ACTIVITY: Lines before the one containing "You are a computer-use agent. Image" are left out; copy that line and every later line through the end of the data exactly.
##### TASK MATERIAL #####
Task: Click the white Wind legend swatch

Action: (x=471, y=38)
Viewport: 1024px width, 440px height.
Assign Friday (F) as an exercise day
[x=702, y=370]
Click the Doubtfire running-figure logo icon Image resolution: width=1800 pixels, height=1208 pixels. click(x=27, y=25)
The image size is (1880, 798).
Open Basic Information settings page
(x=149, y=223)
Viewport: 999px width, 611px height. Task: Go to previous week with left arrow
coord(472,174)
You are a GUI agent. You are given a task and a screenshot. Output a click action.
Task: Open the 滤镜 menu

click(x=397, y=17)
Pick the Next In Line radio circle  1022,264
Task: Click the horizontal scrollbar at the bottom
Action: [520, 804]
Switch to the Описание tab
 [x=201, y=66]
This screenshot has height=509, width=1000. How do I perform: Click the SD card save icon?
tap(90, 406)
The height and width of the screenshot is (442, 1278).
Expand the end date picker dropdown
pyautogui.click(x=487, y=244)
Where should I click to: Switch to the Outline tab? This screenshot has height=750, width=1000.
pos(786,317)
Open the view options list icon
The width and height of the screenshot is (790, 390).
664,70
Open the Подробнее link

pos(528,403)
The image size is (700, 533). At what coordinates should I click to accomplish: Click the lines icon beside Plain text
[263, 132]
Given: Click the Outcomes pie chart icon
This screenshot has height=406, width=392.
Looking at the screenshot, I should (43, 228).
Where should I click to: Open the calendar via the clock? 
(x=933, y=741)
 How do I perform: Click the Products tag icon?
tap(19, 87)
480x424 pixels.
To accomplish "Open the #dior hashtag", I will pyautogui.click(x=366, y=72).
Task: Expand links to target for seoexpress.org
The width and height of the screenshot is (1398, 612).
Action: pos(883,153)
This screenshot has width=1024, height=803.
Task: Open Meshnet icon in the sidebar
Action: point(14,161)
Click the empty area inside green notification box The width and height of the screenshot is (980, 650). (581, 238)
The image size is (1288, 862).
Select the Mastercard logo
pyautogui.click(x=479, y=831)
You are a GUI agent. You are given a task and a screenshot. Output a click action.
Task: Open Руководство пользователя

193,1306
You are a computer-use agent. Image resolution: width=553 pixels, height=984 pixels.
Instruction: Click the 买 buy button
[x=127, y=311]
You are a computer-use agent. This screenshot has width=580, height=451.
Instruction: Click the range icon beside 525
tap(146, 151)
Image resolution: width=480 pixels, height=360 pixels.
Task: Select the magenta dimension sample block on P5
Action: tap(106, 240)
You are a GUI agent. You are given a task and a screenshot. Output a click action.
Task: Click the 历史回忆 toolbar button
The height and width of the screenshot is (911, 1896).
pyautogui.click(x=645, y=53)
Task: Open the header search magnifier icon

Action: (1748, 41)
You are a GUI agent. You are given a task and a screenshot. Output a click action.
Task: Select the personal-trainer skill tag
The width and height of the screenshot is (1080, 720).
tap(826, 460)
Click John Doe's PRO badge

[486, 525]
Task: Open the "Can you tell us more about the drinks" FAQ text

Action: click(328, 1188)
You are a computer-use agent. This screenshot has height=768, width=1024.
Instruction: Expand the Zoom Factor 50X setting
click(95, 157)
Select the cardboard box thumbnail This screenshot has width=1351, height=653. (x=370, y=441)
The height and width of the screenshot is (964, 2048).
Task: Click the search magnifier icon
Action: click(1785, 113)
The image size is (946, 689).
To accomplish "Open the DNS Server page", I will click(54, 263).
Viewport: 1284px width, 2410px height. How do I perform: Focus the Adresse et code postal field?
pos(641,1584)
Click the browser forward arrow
#####
ANSWER TO THIS EXERCISE:
You are a computer-use agent. Image resolution: width=553 pixels, height=984 pixels.
Instruction: Click the 买 buy button
[x=127, y=311]
You are a computer-use agent. This screenshot has width=580, height=451.
Instruction: Click the range icon beside 525
tap(146, 151)
Image resolution: width=480 pixels, height=360 pixels.
Task: Select the magenta dimension sample block on P5
Action: tap(106, 240)
You are a GUI agent. You are given a task and a screenshot. Output a click action.
Task: Click the 历史回忆 toolbar button
The height and width of the screenshot is (911, 1896).
pyautogui.click(x=645, y=53)
Task: Open the header search magnifier icon

Action: (1748, 41)
You are a GUI agent. You are given a task and a screenshot. Output a click action.
Task: Select the personal-trainer skill tag
The width and height of the screenshot is (1080, 720).
tap(826, 460)
Click John Doe's PRO badge

[486, 525]
Task: Open the "Can you tell us more about the drinks" FAQ text

Action: click(328, 1188)
You are a computer-use agent. This screenshot has height=768, width=1024.
Instruction: Expand the Zoom Factor 50X setting
click(95, 157)
Select the cardboard box thumbnail This screenshot has width=1351, height=653. (x=370, y=441)
The height and width of the screenshot is (964, 2048).
Task: Click the search magnifier icon
Action: click(1785, 113)
The image size is (946, 689).
To accomplish "Open the DNS Server page", I will click(54, 263).
Viewport: 1284px width, 2410px height. How do I perform: Focus the Adresse et code postal field?
pos(641,1584)
Click the browser forward arrow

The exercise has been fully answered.